In my last post, I discussed R software, including mine, that handles heteroscedastic settings for linear and nonlinear regression models. Several readers had interesting comments and questions, which I will address here.
To review: Though most books and software assume homoscedasticity, i.e. constancy of the variance of the response variable at all levels of the predictor variables, this condition seldom if ever holds in real life. This can make a mockery of the reported standard errors, and thus render confidence intervals and tests rather meaningless. But fortunately, there is asymptotic theory that gives use valid standard errors in the heteroscedastic case, due to Eickert, White and others, for the linear case. In R, this is available via the functions vcovHC() and hccm() in the CRAN packages sandwich and car, respectively.
I mentioned that I had adapted the E-W idea to the nonlinear realm, leveraging the linear-approximation core of the Gauss-Newton method for nonlinear least-squares computation, by calling vcovHC() on the linear approximation. The result is the function nlshc() in my package regtools. (Unfortunately, I erroneously used its old name, nlsvcovhc() in my post.) One simply calls nlshc() on an object of class ‘nls’ (output of R’s nls() function) to obtain standard errors that are valid under heteroscedasticity.
Achim Zeileis, one of the authors of sandwich, then made some comments on my blog post. He pointed out that one can actually call sandwich() directly on an ‘nls’ object (again, due to the linear approximation). After reading my post, he tried that, and found that the resulting standard errors were more realistic than what one gets directly from nls(), but they still were not as good as mine, where “good” means correct confidence levels for confidence intervals and so on. He speculated that this was due to the particular variant of E-W that I use. Well, here is an update.
First, Achim’s speculation was right. I tried some of the other variants of E-W, and they didn’t do as well. Of course, there may be other factors at work as well.
Upon further investigation, I found another intriguing phenomenon. I tried nlshc() on one of the NIST datasets, as follows:
library(nlstools)
data(vmkmki)
regftn <- function(t,u,b1,b2,b3) b1 * t / (t + b2 * (1 + u/b3))

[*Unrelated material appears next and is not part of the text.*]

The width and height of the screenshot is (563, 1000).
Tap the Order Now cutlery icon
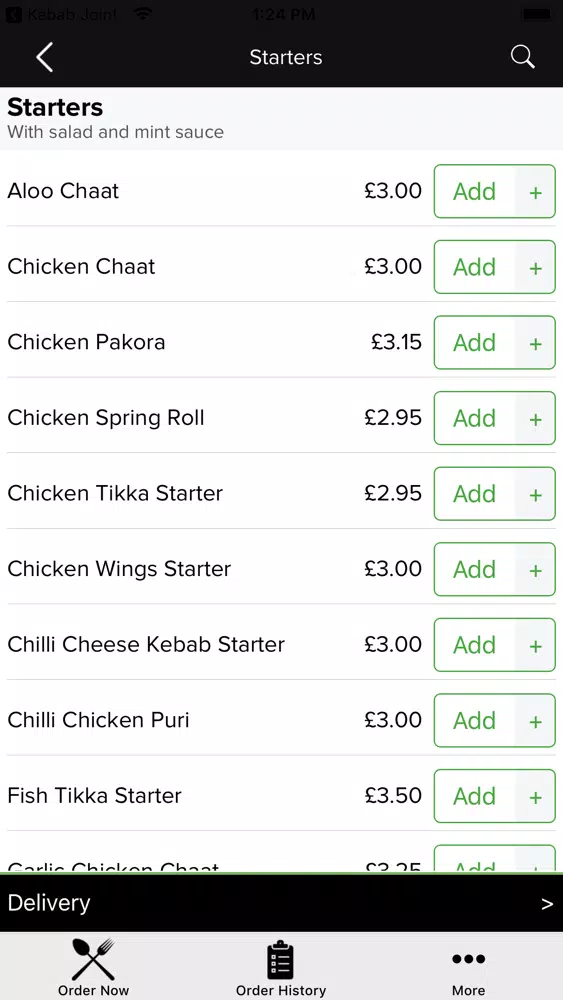(x=93, y=959)
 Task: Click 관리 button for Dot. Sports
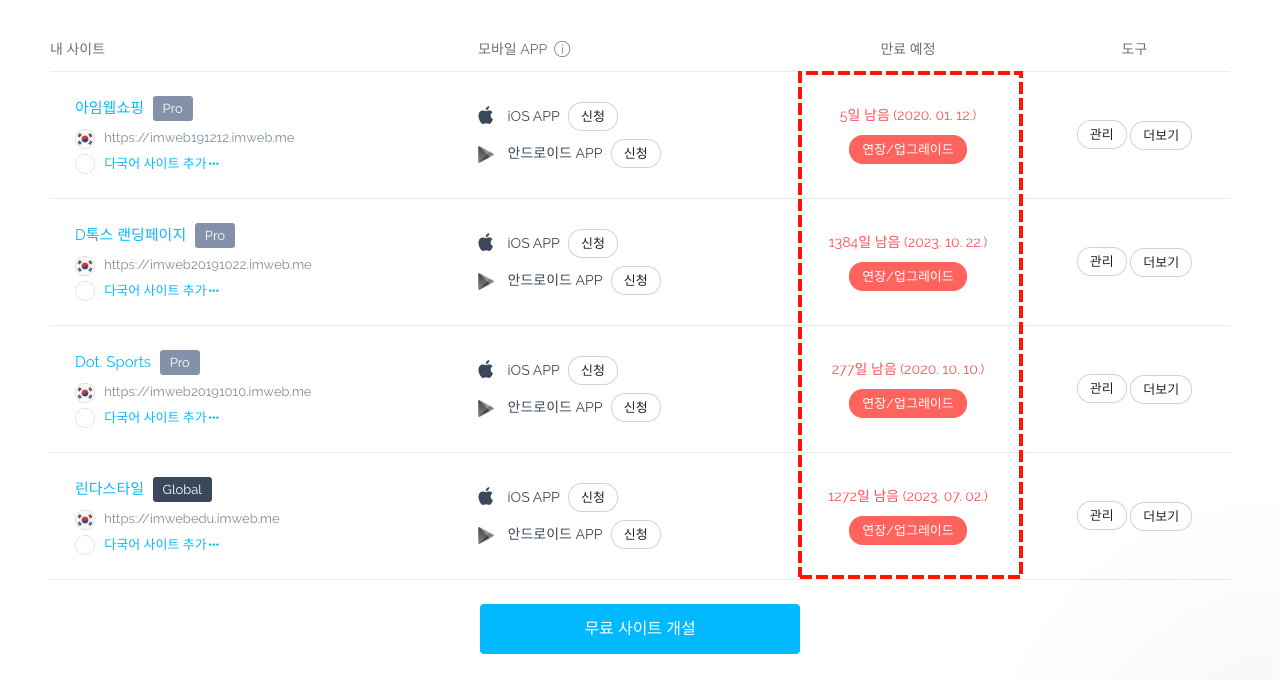tap(1102, 388)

bstart <- list(b1=1,b2=1, b3=1)
z <- nls(v ~ regftn(S,I,b1,b2,b3),data=vmkmki,
start=list(b1=1,b2=1, b3=1))
To my surprise, the output was an all-NAs matrix. This did not happen with hccm(), This is strange, as vcovHC() works fine otherwise, e.g. in the simulation I posted last time.
So, for the time being, in the new nlshc() I have replaced the call to vcovHC() by a call to hccm(). I’ve also added an option for the user to choose a different E-W variant, though given what we know so far, I don’t recommend it.

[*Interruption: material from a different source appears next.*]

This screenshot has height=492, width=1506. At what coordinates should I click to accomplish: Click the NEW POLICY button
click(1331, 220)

A couple of commenters asked about using alternatives to nls(), which in fact I had done with nlsLM(). I had done that because I had had some convergence problems with nls(), but actually have reverted to nls() in the new version of the package. (I will also make my function an S3 method later on, which I had originally decided not to do, but have changed my mind with Achim’s encouragement 🙂 )
What was the reason to revert from nlsLM to nls again? Any issues I should know of?
Cheers,
Andrej (one of the nlsLM developers)
I was having some convergence problems with one particular data set, and thought that the L-M approach may be more promising. However, this is counterbalanced by a desire to minimize the number of external packages that my regtools package will depend on. So, I stopped insisting that nlsLM() be used instead of nls().
However, users certainly can still use nlsLM() if they choose to do so, since it is compatible with nls() in the ways I need, and I will add a comment to that effect in the help file.
The problem with vcovHC() is due the last sixteen observations where all regressors are exactly zero. I’ve added a bug fix in the sandwich package, will do some testing, and then make a new CRAN release.
Version 2.3-4 of the “sandwich” package fixes the problem and is now online on the CRAN master site.
Interesting, thanks for checking. Odd that the problem didn’t occur with sandwich().
In sandwich() I just compute the outer product of gradients. But in vcovHC() I want to determine the working residuals and do that by dividing the gradients by the regressors which led to a 0/0 division in this case.
I chose this solution because some other conceivable routes did not work for all objects I wanted to have supported in the same way. In hindsight it would have been better to encapsulate the standardization in some method dispatch rather than trying to unify everything through bread() plus estfun()…